As pointed out yesterday, the reactions of individual equities is something that can keep us traders busy while market stalls and today was a good follow through/ confirmation on this front.  This falls into DJIM’s trading methodology, instead of the ETF trade that has been ongoing.   First, we had commodity linked stocks here like eg.

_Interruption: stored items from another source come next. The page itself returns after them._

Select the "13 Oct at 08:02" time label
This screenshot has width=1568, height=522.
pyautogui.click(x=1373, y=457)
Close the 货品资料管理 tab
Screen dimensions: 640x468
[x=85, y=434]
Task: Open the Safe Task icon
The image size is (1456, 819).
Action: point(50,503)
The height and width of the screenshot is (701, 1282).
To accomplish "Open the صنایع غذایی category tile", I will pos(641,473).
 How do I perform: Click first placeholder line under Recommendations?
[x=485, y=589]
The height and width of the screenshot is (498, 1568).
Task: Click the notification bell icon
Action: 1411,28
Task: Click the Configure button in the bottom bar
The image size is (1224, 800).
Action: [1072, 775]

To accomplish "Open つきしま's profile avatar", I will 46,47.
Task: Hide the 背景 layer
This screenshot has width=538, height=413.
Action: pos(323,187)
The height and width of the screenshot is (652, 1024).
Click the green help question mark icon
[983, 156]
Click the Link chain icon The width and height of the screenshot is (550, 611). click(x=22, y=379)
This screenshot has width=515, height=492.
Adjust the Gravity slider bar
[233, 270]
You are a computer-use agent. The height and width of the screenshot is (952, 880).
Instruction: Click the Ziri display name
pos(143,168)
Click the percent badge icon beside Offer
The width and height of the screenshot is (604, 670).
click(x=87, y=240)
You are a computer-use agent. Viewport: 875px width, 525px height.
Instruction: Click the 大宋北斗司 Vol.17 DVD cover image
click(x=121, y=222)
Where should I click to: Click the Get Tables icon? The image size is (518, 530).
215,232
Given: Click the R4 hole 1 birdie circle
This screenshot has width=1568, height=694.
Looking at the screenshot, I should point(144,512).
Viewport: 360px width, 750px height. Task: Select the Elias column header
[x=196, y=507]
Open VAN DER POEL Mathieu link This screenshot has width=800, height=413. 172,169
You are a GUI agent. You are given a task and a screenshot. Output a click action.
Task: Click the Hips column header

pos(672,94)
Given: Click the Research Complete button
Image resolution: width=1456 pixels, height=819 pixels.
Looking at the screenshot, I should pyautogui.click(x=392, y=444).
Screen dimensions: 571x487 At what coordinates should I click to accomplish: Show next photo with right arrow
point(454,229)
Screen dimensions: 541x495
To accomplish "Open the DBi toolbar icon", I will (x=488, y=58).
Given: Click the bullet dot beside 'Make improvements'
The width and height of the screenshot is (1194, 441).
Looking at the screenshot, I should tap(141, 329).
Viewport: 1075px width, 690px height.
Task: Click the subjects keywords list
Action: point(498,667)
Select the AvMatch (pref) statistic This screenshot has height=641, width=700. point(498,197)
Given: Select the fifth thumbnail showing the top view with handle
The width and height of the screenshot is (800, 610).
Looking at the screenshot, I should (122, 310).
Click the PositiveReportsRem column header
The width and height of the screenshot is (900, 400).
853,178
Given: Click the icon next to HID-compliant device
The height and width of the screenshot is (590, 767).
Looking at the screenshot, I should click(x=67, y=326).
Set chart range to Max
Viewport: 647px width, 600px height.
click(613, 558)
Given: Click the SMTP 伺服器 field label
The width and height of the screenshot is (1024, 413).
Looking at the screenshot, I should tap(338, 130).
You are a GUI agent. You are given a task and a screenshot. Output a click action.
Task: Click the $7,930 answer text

FCX/WLT  do the sector rotate game off the FX game.  Secondly, it was  pointed out that earnings are getting a good reaction and today SOHU  was a prime example…traded low $70’s premarket after EPS and made it up to $76’s intraday, exactly what was pointed out post FTNT/ RVBD, stocks still have leg room to move after gap ups.  BIDU/SOHU's  results are also helping the China stocks move, so we have more individual names moving within a group.

Also,  the Virts’clouds extended off the RVBD/FTNT  reports with CRM, FFIV SVVS RDWR  having good days with RDWR earnings helping/ and M&A noise coming back into the group as well.   Also, you`re seeing some individual names  go without catalysts like BID (alerted Sept 27) at $35 hit about $42, MA,   (alerted Sept 16, $210 hit $248 (both >20% since) made fresh highs and fresh names like MOTR  got a Cramer fix supposedly and ran another ~15% to $20.70H , KH  made an early intraday H/ NCH.  PCLN  running off and with good ole`TZOO  earnings.   Geez, even RIMM  made a new high since added back to list (Sept 21).   Simply, there is plenty to trade off the Shadowlist, while 'broad'  market still struggles with SPX ~1180’s. 

In the end, you can’t expect the market to do much as a whole before next weeks FOMC/Elections, so don’t worry about it.   Just fixate on individual stocks as this trade has come back for now.  Nothing broke out today like USD to new lows, Euro, Gold to new highs, so nothing has changed to give this broad market a shot in the arm. 


..." I'm out of the office..."

An incremental move over the 1246/1248 SPX zone, but, hardly a rejuvenated move as signs of fatigue still preside from last week.  

Nonetheless,  the December year end momentum continues on the back of preserving gains, no broad conviction, no buyers or sellers as “I’m out of the office…” auro-email replies gather steam across trading desks.   It didn’t look too good early as the day’s first attempt at zone failed with notable weakness in this year’s winners coming again…eg. BIDU PCLN,  it was good to see another zone afternoon attempt and many of the outperformers come nicely off the low’s.   Still, as discussed days ago,  money flow is going into laggards.    The best midday action >5% off our Shadowlist were from a couple of late season call-ups in TFM, QLIK,  recently it was HOLI/LIFE  that broke out nicely before profit takers came in quickly.  This exemplifies the type of tape we’re dealing with.  If you’re not “I’m out of the office ..” type, you are dealing with a market with no rhyme as on any given day a different stock will make a move. You might as well throw darts at the Shadowlist to try to stuff the stockings (account balances) some more.